Norman Carr and the origins of Luangwa's safaris
The success of safaris in the Luangwa Valley is due in no small measure to one man: Norman Carr. Originally a ranger within the newly formed reserves in the Valley, Carr was quick to spot the potential of tourism as a lucrative source of income for the park. Although originally an advocate of hunting safaris, Carr soon recognised that there was an alternative – and one that didn't involve hunting down and killing the local fauna.

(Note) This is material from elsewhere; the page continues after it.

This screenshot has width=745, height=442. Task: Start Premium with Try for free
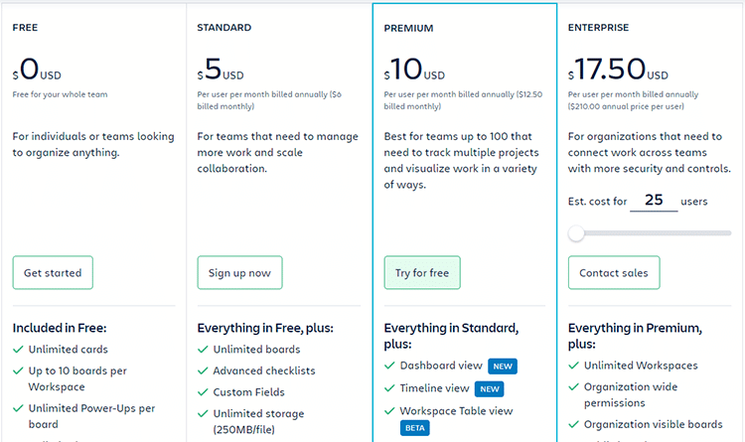(x=422, y=273)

By 1950, Carr had persuaded Senior Chief Nsefu to establish a private reserve on the eastern bank of the Luangwa River. (Interestingly, a reliable local historian maintains that the colonial provincial commissioner was nervous about this. He feared that ultimately the local people would lose both their land and their access to collect salt at the pans in the centre of the Nsefu Sector. His concerns proved valid when, twenty years later, the Nsefu Sector was combined into the national park in 1971.) In partnership with the chief, Norman founded Nsefu Camp in 1952. The camp's original site was close to the present-day Nsefu Camp (it's still visible on the Nsefu Luangwa Wafwa), though the camp was subsequently moved when the river changed its course.
In 1961, Carr moved on to set up his own wilderness safaris, based out of another camp, Kapani Camp. This had been established in 1960, when he was warden of the Luangwa Valley, and it was here that he stayed with Big Boy and Little Boy, the two lions that he famously kept as companions. Kapani Camp lay just north of the Nsefu Sector, some 60km upstream of the present day Kapani Lodge, and close to present-day Tafika. In 1961, he leased what is now known as Old Lion Camp, close to Kapani Camp but on the opposite (western) bank of the Luangwa River.

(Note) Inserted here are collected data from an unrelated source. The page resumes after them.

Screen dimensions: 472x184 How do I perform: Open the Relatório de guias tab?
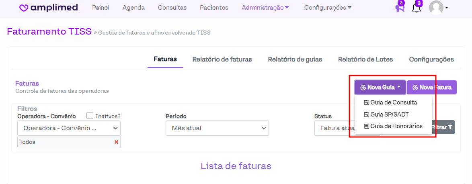point(295,59)
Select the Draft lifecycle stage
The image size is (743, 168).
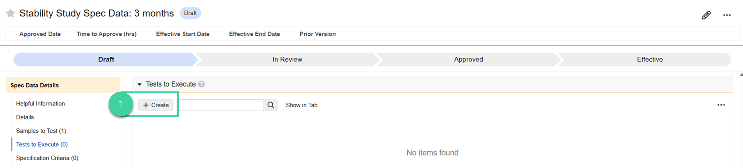(x=106, y=60)
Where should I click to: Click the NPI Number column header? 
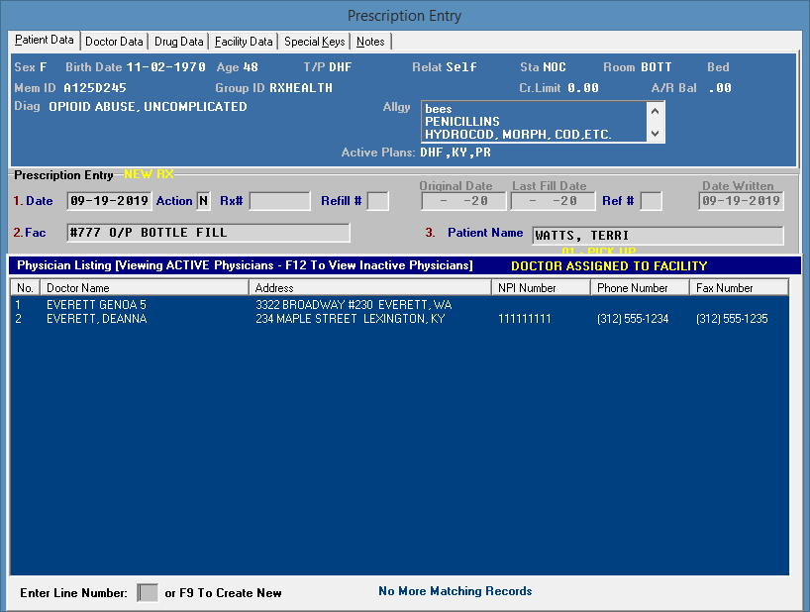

In those days the whole operation was basic, with Carr wading across the Luangwa every morning to fetch his clients from Old Lion Camp before taking them on a walking safari. Further camps were tried by the lower Kapamba River in 1963, and the Mwaleshi in the north of the reserve, but none was commercially viable. The venture to Mwaleshi, in North Luangwa, ended with the sad death of one of the guides, Peter Hankin, who was killed by a lioness.
Norman was more successful with his next venture. In 1965, he started to base walking safaris out of Chibembe Camp, just north of the Chibembe/Luangwa confluence. With this as a hub, he established a circuit of several small bushcamps, made of poles and grass, with his clients walking from camp to camp. Nine years later, in 1974, he built Chibembe Lodge nearby (as this was larger and built of permanent materials, it had to be sited outside the park, on the east bank). He then used this as his main base, and continued to use the old Chibembe Camp as one of its walking bushcamps.
This modus operandi of having a number of small, temporary walking bushcamps working like satellites for one more permanent lodge is still the model on which many of Valley's operations work today.
Norman's clientele in those early days came mainly from the UK, with a few from Southern Rhodesia, South Africa and America. The expense of travelling to and from Zambia ensured that such safaris were a very expensive, elite activity.
Two years after Chibembe Lodge, Mwamba Bushcamp was constructed, on the East Mwamba River, close to present-day Crocodile Bushcamp. This was the first exclusive bushcamp, a place where clients could hire the whole six-bed camp and have their own vehicle and guide and do whatever they wanted, free from any other tourists. Other camps and lodges followed, including Chikoko and Kasansanya (1974). In 1977 Norman founded Chinzombo, which could be reached all year (Chibembe had always been inaccessible during the rains), then later came Kakuli, in 1984, and Kapani Lodge in 1986.